Service graphic_audit 4_RGBUHY Haines Norton’s Assurance and Advisory Manager Tadius Munapeyi explains why all New Zealand businesses are at risk of economic fraud.

Over 30% of New Zealand businesses of all sizes, structures and within all industries are believed to be subject to fraud, error and corruption – and this figure appears to be rising.

Why Is Fraudulent Behaviour So Prevalent?

For many New Zealanders, the increasing financial pressures created by family, lifestyle, rising costs of living and inflated housing prices can become overwhelming.   Add to that the juggle of managing increasing work loads in an already time-poor environment, and it is no surprise that businesses are more at risk from fraud and error than ever before.  And despite the fact that corrupt employees can and do cripple many small- to medium-sized businesses (SMEs), the punishment for convicted offenses is often a light sentence of community service.  Repeat offenders are common: in recent years, reported cases of employee dishonesty have included faked references, CVs and qualifications to hide a history of deceit.

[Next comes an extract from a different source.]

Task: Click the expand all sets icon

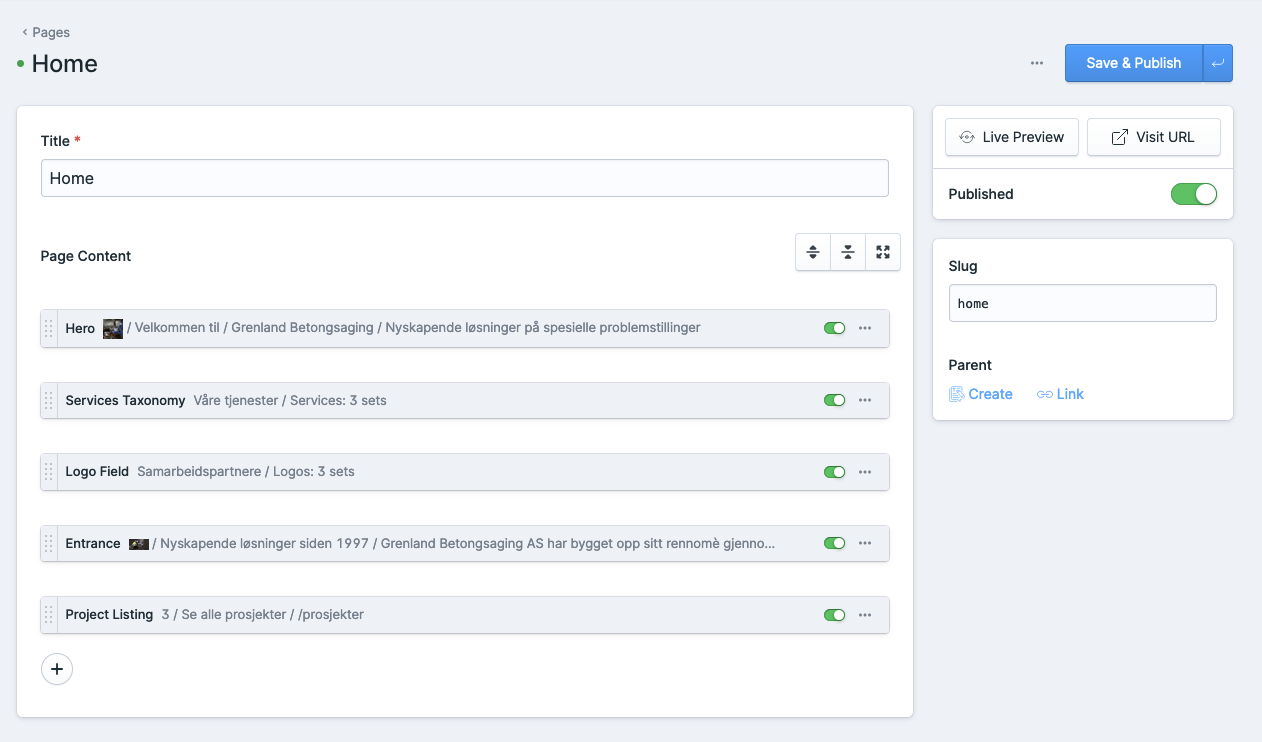Action: (x=813, y=252)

Without adequate checks and processes, a company can experience ongoing fraudulent activity without even being aware of it.  Fraudsters often start on a small scale, for example purchasing personal items with a company credit card, using company equipment for personal use, or taking excess stock.  When the behaviour goes unchecked it can lead to an increased scale of dishonesty and result in significant losses or “leakage” for the company.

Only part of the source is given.